Dann wurde er gefragt, ob er es den Spielern verboten hätte über die Demonstrationen zu sprechen. Darauf antwortete Felipão: „In unserer Seleção haben alle die Freiheit sich zu äußern. Es wird niemandem der Mund verboten. Aber jeder muss auch zu seinen Haltungen stehen. Es darf nur nicht über Interna gesprochen werden. Aber bisher haben sich alle 100% korrekt verhalten.“
Schließlich kam noch eine Frage zum Thema eines Turniers im eigenen Land, auf die Trainer normaler Weise antworten, dass es ein großartiges Gefühl wäre. Nicht so Felipão: „Es ist fürchterlich für die Spieler. Sie sind in ihr Hotel eingesperrt. In anderen Ländern könnten sie hin und wieder an den Strand gehen, aber in Brasilien würden sie sofort erkannt werden. Das ist eine schwierige Situation.“
Außerdem gab er auf die Frage eines italienischen Journalisten hin zu, dass er nach der WM 2002 Kontakte zum italienischen Verband hatte und beinahe Trainer der italienischen Nationalmannschaft geworden wäre, wenn der portugiesische Verband nicht schneller gewesen wäre. Zur WM 2018 sieht er sich im Übrigen erneut in einer Trainerposition, aber nicht bei der brasilianischen Nationalmannschaft. Schließlich wurde er noch gebeten sich mit Parreira zu vergleichen. „Parreira ist so nett und gut erzogen, das schaffe ich gar nicht.“ Die Lacher hat er da auf seiner Seite.

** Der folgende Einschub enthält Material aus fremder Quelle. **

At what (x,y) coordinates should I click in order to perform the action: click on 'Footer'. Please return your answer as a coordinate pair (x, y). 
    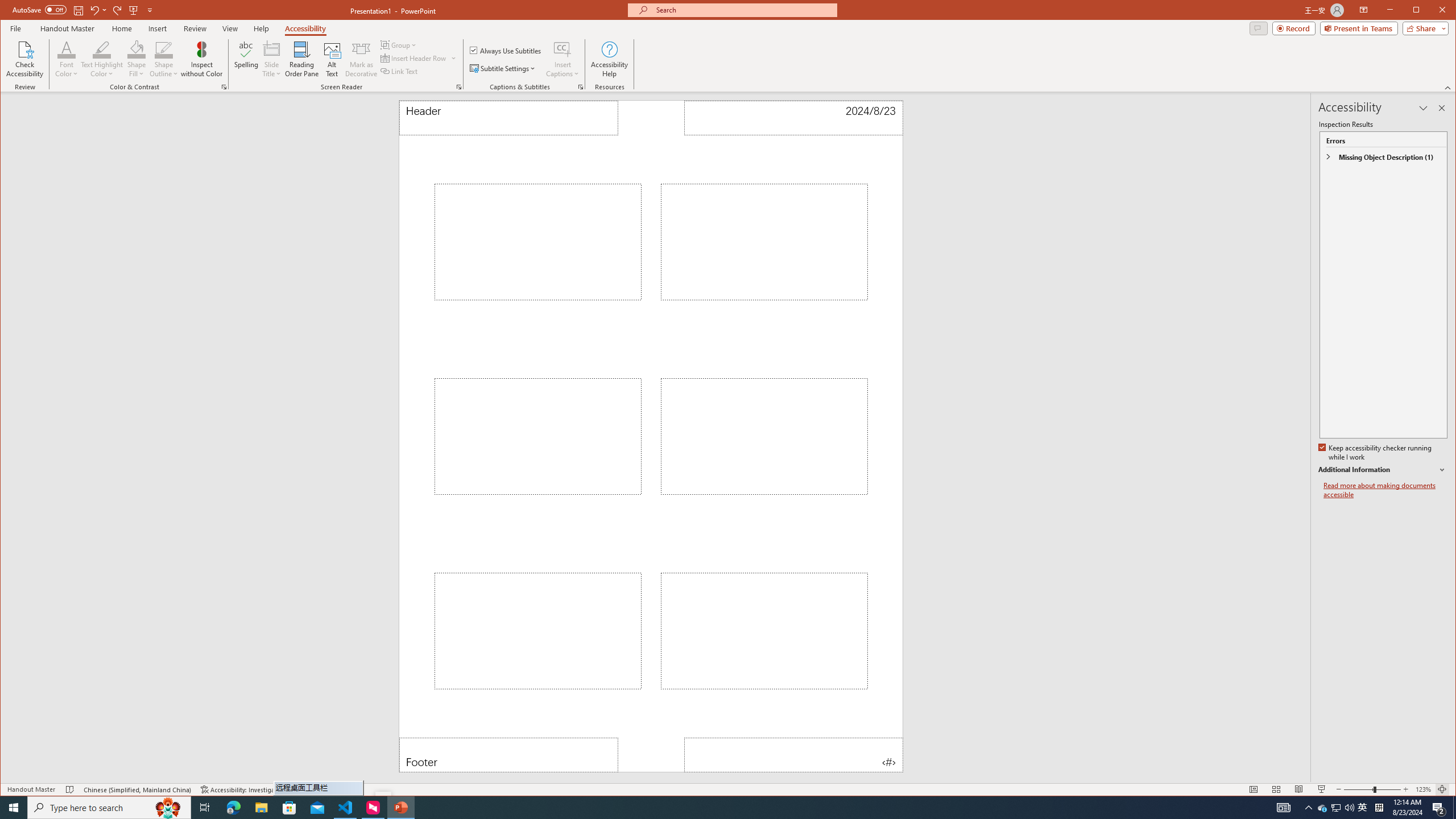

Vom Fonte Nova Stadion gingen wir zum Restaurant „Boteco do França“ in Rio Vermelho. Es war sensationell! Wir hatten Krebs als Vorspeiße, dann Oktopus-Risotto und den Fischeintopf Moqueca, schließlich eine Schokoladentorte. Bis heute diskutieren wir welches Gericht das beste war.



Am Abend gab es auch eine Regierungserklärung der Präsidentin Dilma Rousseff. Sie ging auf die Demonstrationen ein und lobte sie als demokratisches Mittel der politischen Teilnahme, verurteilte aber Gewalt und Vandalismus. Der einprägendste Satz war: „Ich höre euch!“ Damit ging sie den Dialog ein und zeigte auch Bescheidenheit. Es wurden Maßnahmen für Transport, Gesundheit und Bildung angekündigt. Außerdem will sie sich mit den Führern der Protestbewegung treffen. Frau Rousseff schloss mit den Worten ab: „Brasilien ist das einzige Land, dass an allen WMs teilgenommen hat. Immer wurden die brasilianischen Fans freundlich empfangen. Ich bitte euch darum jetzt auch unsere Gäste gut zu empfangen.“ Für heute sind trotzdem wieder Großdemonstrationen angekündigt.